From Malaria to Energy: Why Solutions from The Global South Aren’t Reaching the People Who Need Them Most
© UNDP Bolivia/Miguel Samper A health worker fumigates a house in Guayaramerín, Bolivia, to protect against mosquito-borne diseases.
Innovators, especially those in the Global South, are too often locked out of funding and opportunity despite offering solutions to some of the world’s most pressing challenges.
Malaria was not on Masaki Umeda’s mind when his drone startup, SORA Technology, launched in 2020 in Nagoya. He and his colleagues were focused on getting medical supplies to hard-to-reach parts of Africa. But after talking to health ministries, they realised their AI powered tools would be more useful in the fight against a disease that kills over half a million people on the continent every year.
The drones fly over targeted areas and collect raw data. AI tools then identify the location and characteristics of bodies of water, including turbidity, temperature ranges, and nearby vegetation, all of which help classify the risk of mosquito breeding sites. When shared with government agencies, this information allows ground spraying companies to focus on high-risk spots rather than blanketing large areas indiscriminately.
In a world of shrinking aid and squeezed international budgets, cost effectiveness has become a priority for cash strapped governments. The solutions offered by innovators and start-ups are accordingly more valuable than ever. SORA Technology’s potential to save both lives and money led to Umeda being invited to the UN’s 2026 Science and Technology Forum as a featured innovator, alongside other early-stage developers tackling real world problems, from e waste recycling in Zambia to solar energy in Argentina and community renewable energy hubs in Nigeria.
Li Junhua, UN Under Secretary General for Economic and Social Affairs, said the innovations pointed to a broader lesson: that progress is most effective when paired with collaboration, local ownership, and a clear pathway to scale.
Extraordinary Talent Locked Out
The Featured Innovator programme aims to raise awareness of talent in developing countries that goes untapped for want of finance, technology, and opportunity. Lok Bahadur Thapa, President of the UN Economic and Social Council, told the Forum that the shortfall was not a gap in innovation but a gap in inclusion. Too many innovators remain disconnected from finance and markets, he said, and too many solutions never reach the communities that need them most.
Rita Orji, a professor of computer science and Canada Research Chair in Persuasive Technology at Dalhousie University, knows the obstacle well. Raised in a remote village in southeastern Nigeria without electricity or running water, she had never seen a computer up close before enrolling at Nnamdi Azikiwe University. She told the Forum that she had chosen the field hoping it could change things for her community, learning to code and think computationally without owning a machine of her own. She graduated with first class honours.
Ms Orji’s story illustrates a wider pattern of talented people across the Global South who are excluded not for lack of ability but for lack of access.
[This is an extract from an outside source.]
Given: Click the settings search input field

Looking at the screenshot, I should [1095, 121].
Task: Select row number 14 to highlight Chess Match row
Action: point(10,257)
Technically Brilliant, Developmentally Useless
Ms Orji argues that digital tools designed within the Global South, by people who live and work there, would be far more likely to prove effective. The prevailing model, in her view, runs backwards: technology designed in the north, deployed in the south, and only belatedly adapted and made affordable. She believes the Global South should not be treated as a late adopter of intelligent design conceived elsewhere but should help shape what intelligence becomes.
Most AI tools today assume users are literate, English speaking and digitally fluent, criteria that exclude the majority of people on the planet. This, Orji argues, makes such tools technically brilliant but developmentally useless for those who need them most. The real question, she said, is not whether the Global South is ready for the AI future, but whether the Global AI future is ready to learn from the Global South.